Putting tobacco out of sight helps
Researchers at the University of Nottingham have discovered that putting tobacco out of sight in shops can change the attitude of young people to smoking, while not hitting retailers in the pocket.
Academics from the University`s UK Centre for Tobacco Control Studies looked at the effect of the removal of tobacco displays in the Republic of Ireland, ahead of similar legislation which is due to come into force in the UK.
In one study the research team found that the number of teenagers who recalled tobacco displays dropped from 81 per cent to only 22 per cent, after July 1 when the displays were removed.
After they were removed, fewer young people believed smoking is widespread among their peers - before this 62 per cent thought that more than one in five children their own age smoked, which fell to 46 per cent afterwards.
After displays were covered up, 38 per cent of teenagers thought the measure would make it easier for children not to smoke and 14 per cent of adults thought the law made it easier to quit smoking. The research also showed support for putting tobacco out of sight rose from 58 per cent to 66 per cent after the measure came into force.
Professor Ann McNeill, lead researcher on the project, said: "Our research shows that removing point of sale displays of tobacco has a measurable impact on how young people think about tobacco, and helps underline that they are not ``normal consumer products``. The law is popular among adults, even adult smokers.
"Removing cigarettes from sight will stop smokers from being constantly reminded of tobacco. Our research adds to the clear body of evidence that this measure should be implemented by other countries as soon as possible."
In a further study, the team showed that taking tobacco displays down did not result in any loss of income for retailers. The results should ease concerns that the measures — which are designed to protect children from tobacco marketing and uncontrolled access to cigarettes - will have a negative effect on business. They rebuff claims that Irish shops suffered a large drop in sales and small businesses have expressed concern about this in Ireland.
Dr Quinn, the economist at the University of Nottingham stated: "As expected we did not see any significant change in sales following the implementation of the legislation beyond the trend of falling sales that already exists. This legislation was designed to make smoking less attractive to children and young people not to make adult smokers quit. It will take some time for the impact to work its way through as the next generation of children grow up protected from large and colourful cigarette displays every time they go to buy their sweets. These findings contradict several reports coming from the retail sector that cigarette sales have rapidly decreased since the removal of promotional displays and that this decline is due to the new legislation."

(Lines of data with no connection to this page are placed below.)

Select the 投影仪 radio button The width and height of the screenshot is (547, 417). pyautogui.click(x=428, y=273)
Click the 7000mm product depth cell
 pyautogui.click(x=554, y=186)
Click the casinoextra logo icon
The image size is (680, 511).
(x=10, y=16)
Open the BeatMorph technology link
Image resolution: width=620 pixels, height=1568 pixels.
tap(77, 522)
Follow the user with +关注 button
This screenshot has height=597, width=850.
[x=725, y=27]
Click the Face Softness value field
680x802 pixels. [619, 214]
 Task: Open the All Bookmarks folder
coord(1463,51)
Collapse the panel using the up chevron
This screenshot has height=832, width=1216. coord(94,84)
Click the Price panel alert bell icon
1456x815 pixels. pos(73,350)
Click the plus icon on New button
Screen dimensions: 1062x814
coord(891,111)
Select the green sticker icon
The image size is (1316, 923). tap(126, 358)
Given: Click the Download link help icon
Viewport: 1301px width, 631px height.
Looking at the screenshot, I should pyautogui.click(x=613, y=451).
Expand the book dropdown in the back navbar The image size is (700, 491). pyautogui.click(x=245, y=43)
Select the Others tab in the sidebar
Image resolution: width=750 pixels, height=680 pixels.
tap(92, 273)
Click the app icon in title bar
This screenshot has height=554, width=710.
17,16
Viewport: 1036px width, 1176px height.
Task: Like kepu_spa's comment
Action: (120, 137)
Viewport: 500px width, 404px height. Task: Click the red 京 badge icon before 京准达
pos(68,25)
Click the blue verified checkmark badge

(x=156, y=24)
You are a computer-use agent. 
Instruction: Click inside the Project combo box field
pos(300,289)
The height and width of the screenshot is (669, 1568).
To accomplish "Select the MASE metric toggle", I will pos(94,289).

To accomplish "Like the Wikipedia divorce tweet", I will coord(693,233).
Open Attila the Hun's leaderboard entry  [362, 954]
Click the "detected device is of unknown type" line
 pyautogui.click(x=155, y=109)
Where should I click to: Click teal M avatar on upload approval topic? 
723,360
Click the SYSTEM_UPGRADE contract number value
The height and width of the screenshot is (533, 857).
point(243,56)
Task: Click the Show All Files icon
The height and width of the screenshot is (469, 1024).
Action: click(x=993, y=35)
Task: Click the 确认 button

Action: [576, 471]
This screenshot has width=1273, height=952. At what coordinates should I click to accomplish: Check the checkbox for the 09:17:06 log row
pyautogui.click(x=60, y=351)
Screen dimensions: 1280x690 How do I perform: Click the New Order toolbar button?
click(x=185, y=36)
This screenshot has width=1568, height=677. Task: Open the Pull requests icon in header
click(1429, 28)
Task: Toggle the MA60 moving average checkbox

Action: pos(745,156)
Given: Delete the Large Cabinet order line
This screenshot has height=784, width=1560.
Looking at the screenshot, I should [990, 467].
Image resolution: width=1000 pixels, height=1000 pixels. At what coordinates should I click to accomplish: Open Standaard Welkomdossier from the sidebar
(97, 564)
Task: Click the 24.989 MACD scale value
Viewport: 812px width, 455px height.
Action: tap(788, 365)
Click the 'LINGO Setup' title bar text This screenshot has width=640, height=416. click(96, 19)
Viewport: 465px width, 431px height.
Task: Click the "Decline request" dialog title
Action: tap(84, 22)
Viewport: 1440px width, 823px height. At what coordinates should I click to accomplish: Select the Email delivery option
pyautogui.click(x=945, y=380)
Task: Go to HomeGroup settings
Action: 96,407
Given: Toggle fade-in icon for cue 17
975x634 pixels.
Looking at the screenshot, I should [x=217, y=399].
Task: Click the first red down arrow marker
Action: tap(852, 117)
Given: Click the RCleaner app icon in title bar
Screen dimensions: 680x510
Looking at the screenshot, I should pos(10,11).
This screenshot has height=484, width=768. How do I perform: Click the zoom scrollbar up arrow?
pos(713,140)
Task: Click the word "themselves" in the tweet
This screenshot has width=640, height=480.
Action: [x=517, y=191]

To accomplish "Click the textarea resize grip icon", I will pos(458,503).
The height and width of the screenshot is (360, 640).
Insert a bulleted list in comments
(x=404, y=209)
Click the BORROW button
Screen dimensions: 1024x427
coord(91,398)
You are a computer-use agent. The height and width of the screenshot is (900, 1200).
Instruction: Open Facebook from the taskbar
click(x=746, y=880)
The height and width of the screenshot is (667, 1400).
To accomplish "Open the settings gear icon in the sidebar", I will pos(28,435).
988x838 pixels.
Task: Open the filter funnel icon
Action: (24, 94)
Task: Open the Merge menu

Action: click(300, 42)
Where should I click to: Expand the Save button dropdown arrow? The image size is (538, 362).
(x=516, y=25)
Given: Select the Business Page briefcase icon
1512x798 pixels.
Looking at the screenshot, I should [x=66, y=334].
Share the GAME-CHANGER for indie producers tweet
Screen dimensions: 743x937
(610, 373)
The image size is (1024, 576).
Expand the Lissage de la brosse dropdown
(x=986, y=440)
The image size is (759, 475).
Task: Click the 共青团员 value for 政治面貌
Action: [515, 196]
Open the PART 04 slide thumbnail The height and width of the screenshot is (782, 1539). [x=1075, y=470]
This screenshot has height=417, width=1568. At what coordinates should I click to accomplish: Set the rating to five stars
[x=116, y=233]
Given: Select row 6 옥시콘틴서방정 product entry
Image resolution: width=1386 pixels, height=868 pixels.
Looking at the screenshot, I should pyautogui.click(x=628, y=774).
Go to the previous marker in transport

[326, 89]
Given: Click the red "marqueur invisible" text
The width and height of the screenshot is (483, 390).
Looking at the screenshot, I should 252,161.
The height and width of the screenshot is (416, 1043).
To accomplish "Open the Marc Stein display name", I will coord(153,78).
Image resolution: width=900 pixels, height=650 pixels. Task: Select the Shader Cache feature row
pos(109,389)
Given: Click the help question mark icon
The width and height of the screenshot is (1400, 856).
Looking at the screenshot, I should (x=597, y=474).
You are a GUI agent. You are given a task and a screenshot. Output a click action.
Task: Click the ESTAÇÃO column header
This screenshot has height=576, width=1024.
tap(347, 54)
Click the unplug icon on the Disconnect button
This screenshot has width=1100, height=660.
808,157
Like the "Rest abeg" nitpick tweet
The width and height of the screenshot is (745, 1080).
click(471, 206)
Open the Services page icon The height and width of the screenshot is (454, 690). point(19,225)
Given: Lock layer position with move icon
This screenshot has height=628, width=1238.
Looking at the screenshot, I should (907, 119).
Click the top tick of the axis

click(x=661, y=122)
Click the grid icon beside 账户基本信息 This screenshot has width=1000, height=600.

Professor McNeill added: "The removal of point of sale displays is aimed at reducing the pernicious effects of tobacco advertising on children and is therefore likely to have an impact on sales over a much more protracted time period. Removing tobacco displays from sight is important to help reduce the devastating impact tobacco has on so many lives. Our research shows that retailers do not need to fear this measure designed to protect children from tobacco marketing."
The findings have been published in the journal Tobacco Control.